Como resultado de los diversos procesos de consulta actualmente en marcha, fruto de los cuales se dispondrá de una visión global de la situación del trabajo portuario en los países de la Unión Europea, en el marco de la revisión del documento de política portuaria de 2007, la Comisión y el Comisario Kallas han anunciado para 2013 la presentación de las correspondientes conclusiones y, en su caso, de una nueva comunicación sobre política portuaria que propondrá las medidas sobre las que se va a avanzar para lograr la adecuada y exigible cohesión entre todos los Estados Miembros. Pero son medidas cuya naturaleza y alcance están aún por determinar, y que obviamente requerirán una profunda reflexión previa por parte de la Comisión.

En este contexto, no consideramos razonable ni justo ni equitativo continuar el actual proceso de infracción contra la legislación española para que, algún tiempo más tarde o incluso simultáneamente, la Comisión adopte una postura que no fuera en la misma línea a nivel comunitario, o flexibilice la interpretación recogida por el Dictamen Motivado, o decida “consentir” situaciones similares, mientras España habría sido expuesta de manera discriminada al proceso judicial por el mero hecho de la existencia de una denuncia. Razón que se nos antoja exigua a la vista de la relevancia de la situación discriminatoria, en contra de un Estado Miembro, a que podría dar lugar.

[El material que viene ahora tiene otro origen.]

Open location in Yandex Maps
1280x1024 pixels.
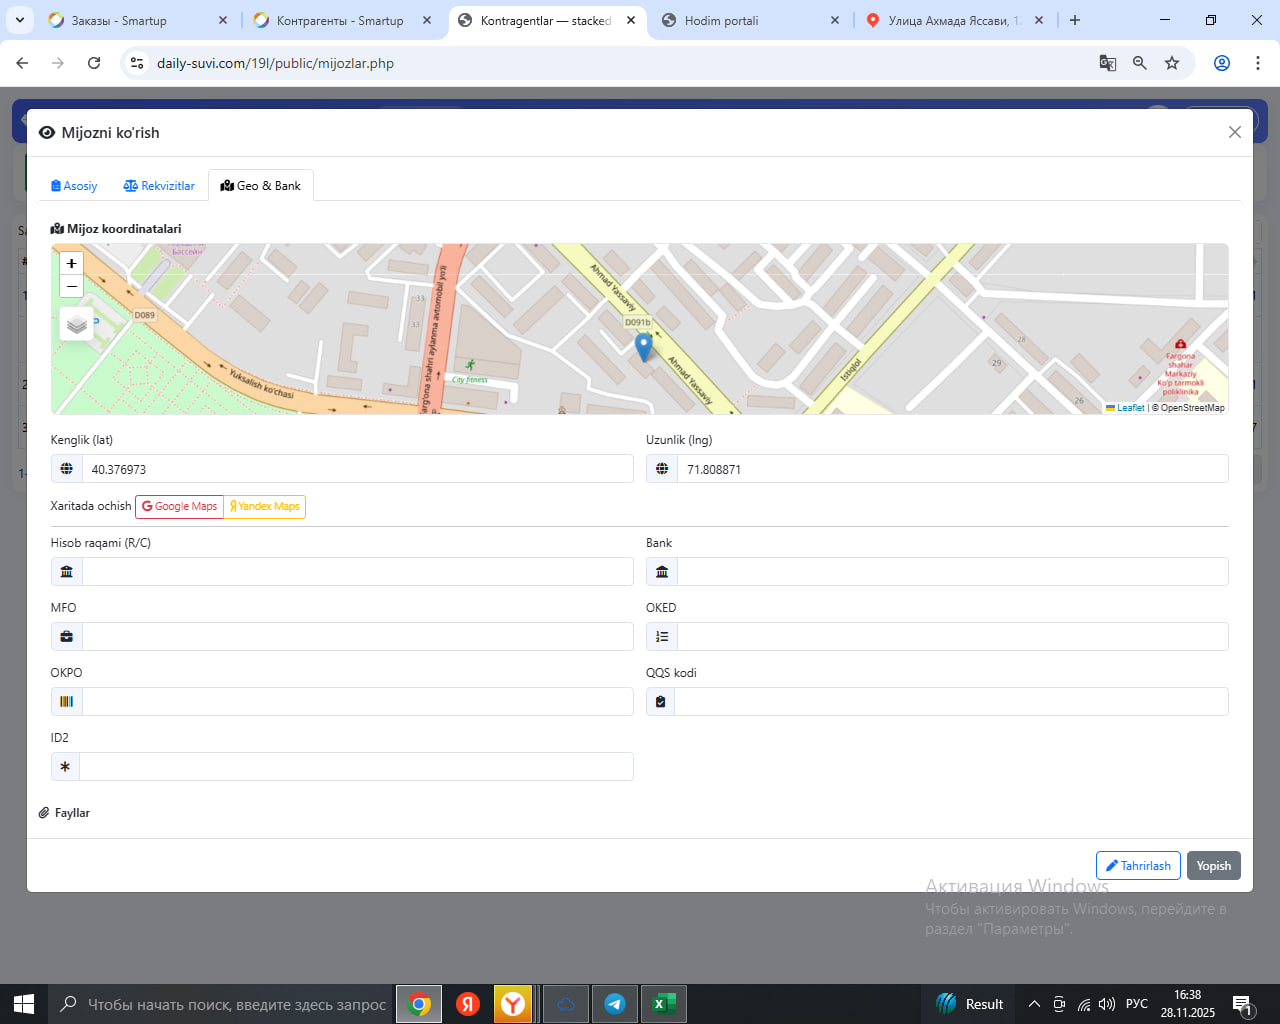pos(265,506)
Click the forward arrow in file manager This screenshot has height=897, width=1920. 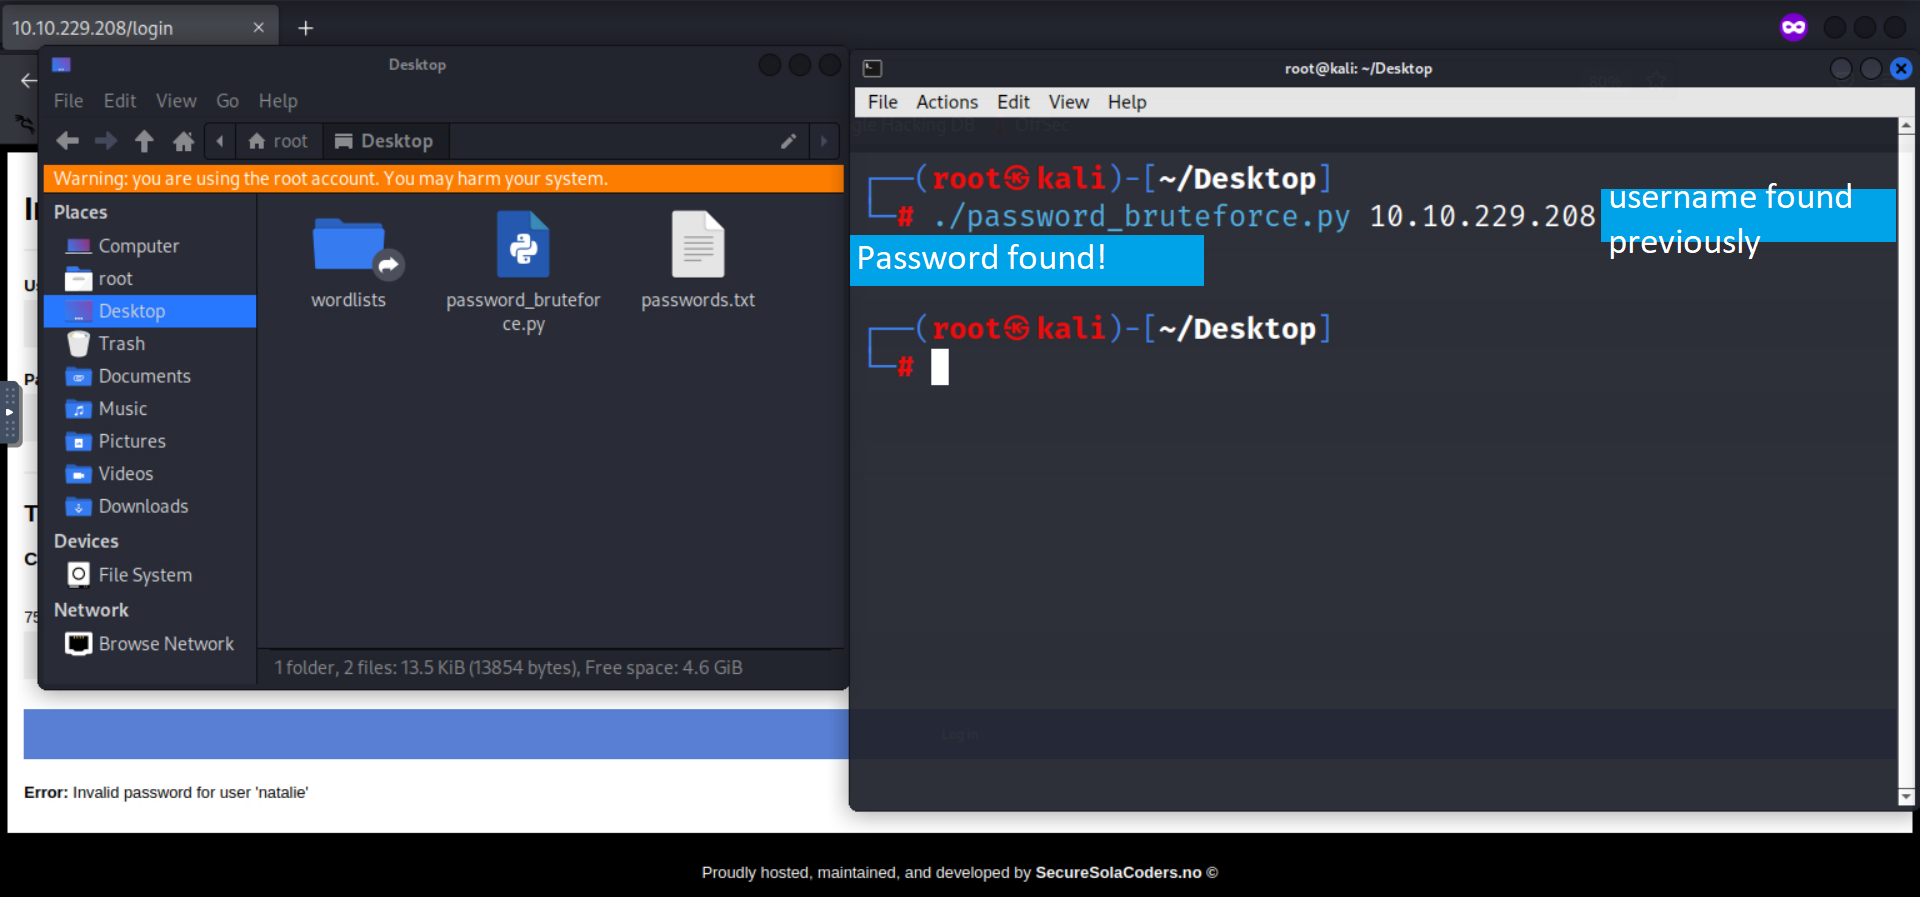[106, 141]
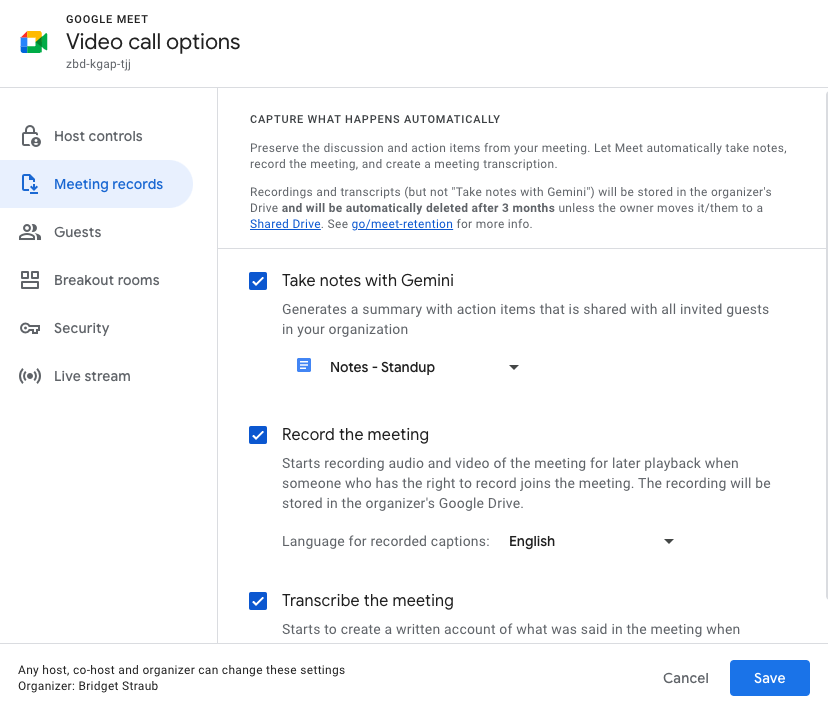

7. Como conclusión, la legislación portuaria española es conforme y respetuosa con las libertades comunitarias de establecimiento y prestación de servicios. Las obligaciones de integración en la SAGEP y de contratación de trabajadores-estibadores que forman parte de la plantilla de la misma son medidas que se fundamentan en razones de interés general -la regularidad y continuidad del servicio portuario y la preferencia garantizada por el Convenio 137 OIT- y que resultan adecuadas, proporcionadas y, además, neutrales en términos de libre competencia, tal y como ha quedado explicado en este informe. En todo caso, en la valoración de esas dos medidas, es obligado recordar la reiterada doctrina del Tribunal de Justicia de la Unión Europea según la cual: “el mero hecho de que un Estado miembro imponga disposiciones menos rigurosas que las aplicables en otro Estado miembro no significa por sí mismo que estas últimas sean desproporcionadas e incompatibles con el Derecho Comunitario”[3]; y, en segundo término, que debe otorgarse a los Estados miembros “un mayor grado de discrecionalidad en la ordenación de actividades y servicios cuando no existe una norma comunitaria sobre los mismos”

[4].

Por tanto, entendemos que la legislación portuaria española, en particular las dos obligaciones a que se refiere el Dictamen Motivado de la Comisión, es conforme con el Derecho Comunitario, e incluye la garantía de su neutralidad competitiva, la profesionalidad de los trabajadores y el cumplimiento de los compromisos asumidos por España en virtud del Convenio 137 de la OIT.